At the same time, it’s worth the effort as advanced data analytics can help consolidate an industry that has been traditionally fragmented. With the Internet of Things (IoT) making its presence felt in the logistics sector, it’s not hard to perceive Big Data as the underlying “fuel” that drives the industry forward.
How Is Big Data Used in the Logistics Industry?
When it comes to efficiently managing supply chain activities, data-driven decisions make the difference. According to research, as much as 93% of shippers and 98% of third-party logistics companies believe that data analytics is critical to making intelligent decisions.
Big data and analytics can play an important role in solving operations challenges and reduce resource consumption. For example, by taking advantage of RF tags and smart sensors, inventories can also be better managed with intelligent forecasts.
By deriving insights on how demand will evolve, you can anticipate shifts to better manage inventory shortages. This will also help the industry better manage staff by avoiding overtime, rush periods, and exhaustion.
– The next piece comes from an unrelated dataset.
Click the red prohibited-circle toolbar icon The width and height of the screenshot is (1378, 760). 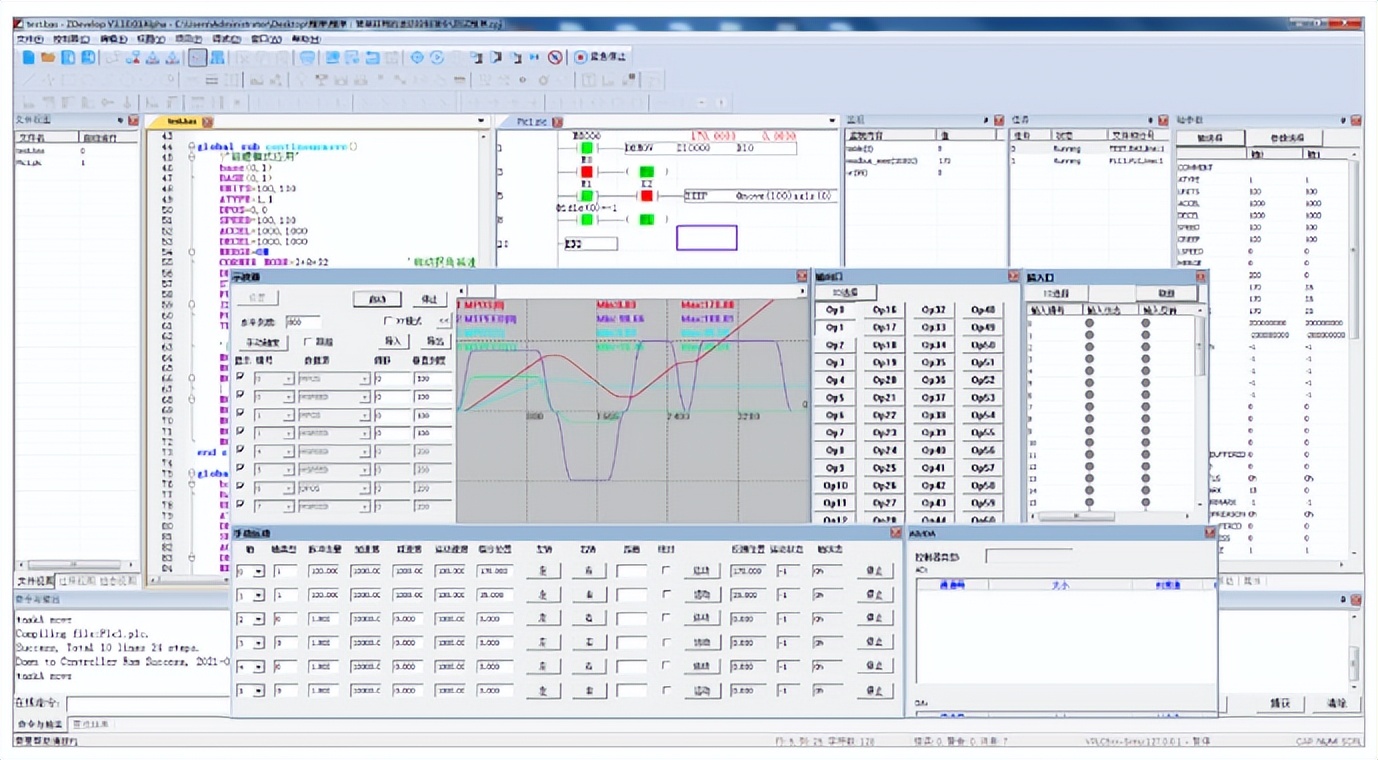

This approach can go a long way to help cut unnecessary overhead expenses and make logistics firms more competitive. It will also be vital going forward as the modern customer has grown to expect the same level of service provided by giants like Amazon (who offer extremely low shipping costs and flexible return policies).
As a result, if the logistics sector doesn’t embrace IoT and Big Data analytics immediately, they risk becoming irrelevant in an industry that’s going through a period of significant digital transformation.
Barriers to Adopting of Big Data and Analytics
For big data and analytics to work, companies need to be able to draw the right conclusions from the data. This means that they have to find innovative methods of deriving real value from oceans of data.
It’s important to always take a scientific approach and not be quick to make assumptions that can be costly. It’s no secret that there’s a huge lack of big data talent, so hiring data scientists and engineers (and keeping them) can be expensive and a major barrier to the adoption of data analytics in the logistics industry.
So if you can’t find top big data talent, it will be important to look beyond your borders to attract data scientists and engineers. However, whether you do it in-house or outsource this function, security should always be at the forefront.
Security is a huge concern in the age of ransomware attacks as it can bring the whole business down to its knees. So to avoid disruptions and significant expenses, the industry needs to take significant steps to ensure that the data generated is always protected at every level.
This can be a challenge as you will have many different players in the supply chain and some of them might have very different ideas when it comes to maintaining enhanced security.
Furthermore, all logistics and related systems need to be able to work together seamlessly to make all of this possible.